JS-26.13
Renting and Sharing: Housing Options for the Poor
Renting and Sharing: Housing Options for the Poor
Tuesday, July 15, 2014: 3:30 PM
Room: 315
Oral Presentation
The government of Mexico encouraged the construction industry and the financial sector through massive new housing projects, particularly from 2000 to 2012. Developers built houses and acquired land reserves where the price of the land was cheap: on the far away outskirts of the cities. An important impact of this policy on the poor is that cheap land where irregular settlements would in the past have developed, has now become scarcer and more expensive. Over half of the population do not qualify for the new houses, anyway.

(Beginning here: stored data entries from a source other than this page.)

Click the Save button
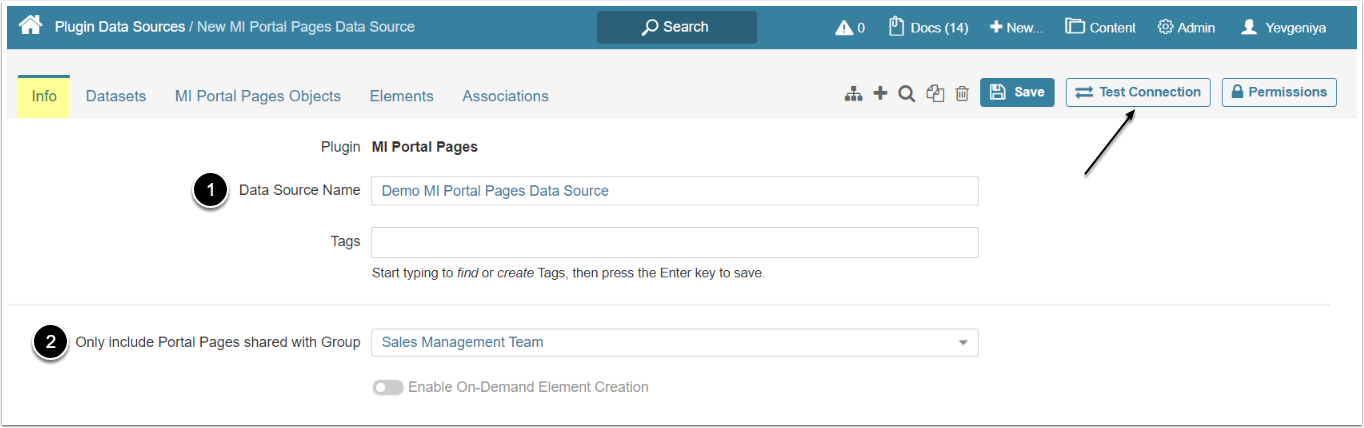This screenshot has width=1364, height=428. coord(1017,92)
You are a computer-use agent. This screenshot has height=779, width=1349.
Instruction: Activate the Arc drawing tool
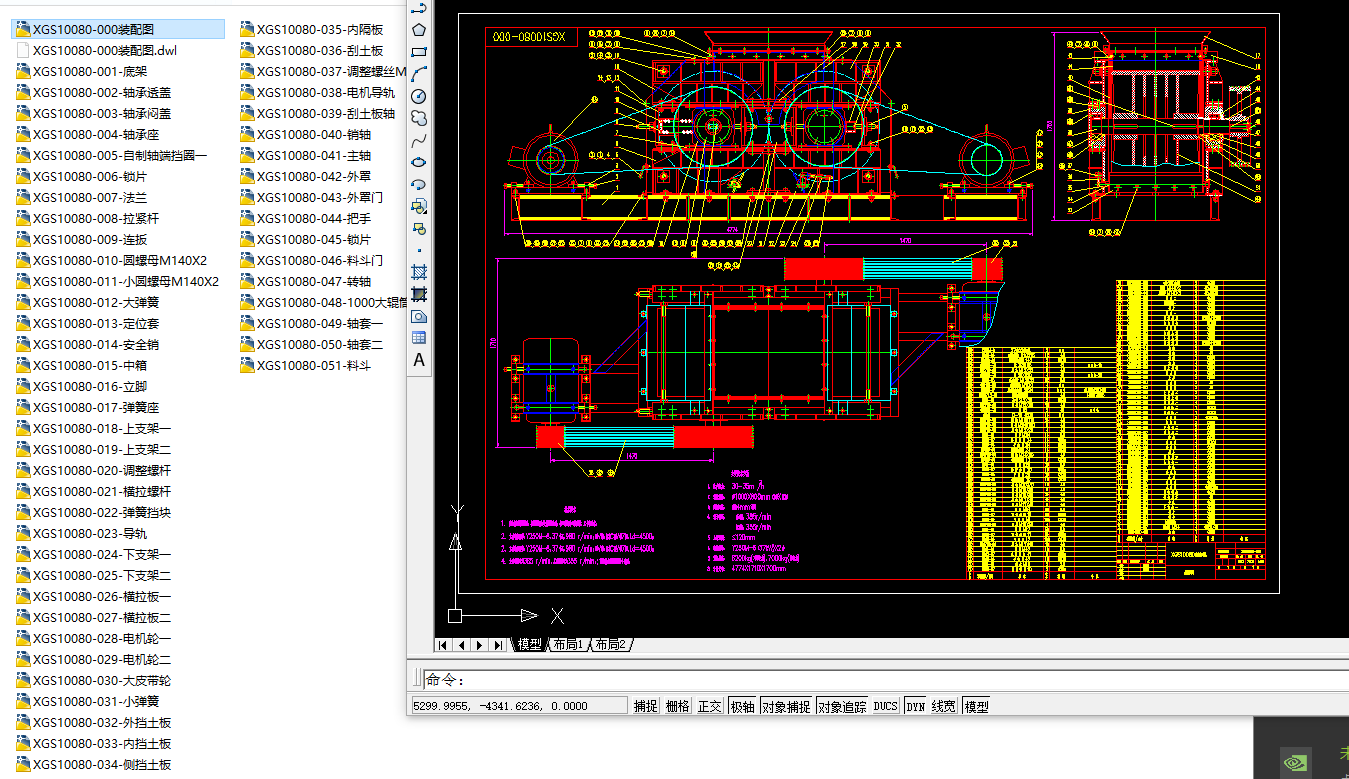point(419,74)
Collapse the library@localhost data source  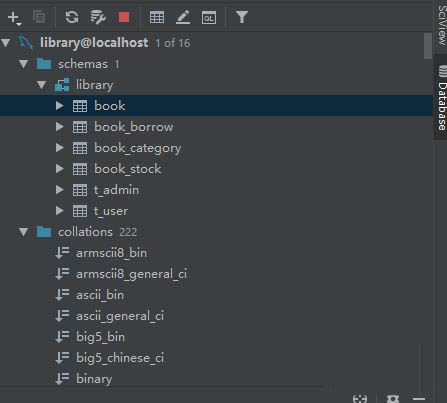click(x=5, y=43)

Thus the financialization of housing on the periphery of Mexican cities is likely to have pushed the poor back into existing low-income settlements, or forced them to remain there, thus encouraging the already ongoing process of consolidation of irregular settlements. Old low-income settlements, founded more than 20 or even 50 years ago, have earned themselves a privileged location in the cities by now, as they can offer their inhabitants proximity to employment and infrastructure. In these areas, renting or sharing accommodation has become an important option for those with low incomes, either because, as is often the case, it is the only choice they have, or else because it suits their family or economic situation to rent instead of buying. Also, shared arrangements play a fundamental role in the lives of the most vulnerable groups: single mothers, the sick, the handicapped, and people of an advanced age. However, we know very little about current conditions in these settlements, and the problems faced by owners, tenants and sharers. To shed light on these parts of the city, I use information obtained from questionnaires and in-depth interviews conducted in Mexico, as part of a major research project into 11 cities in 9 countries of Latin America (the Latin American Housing Network).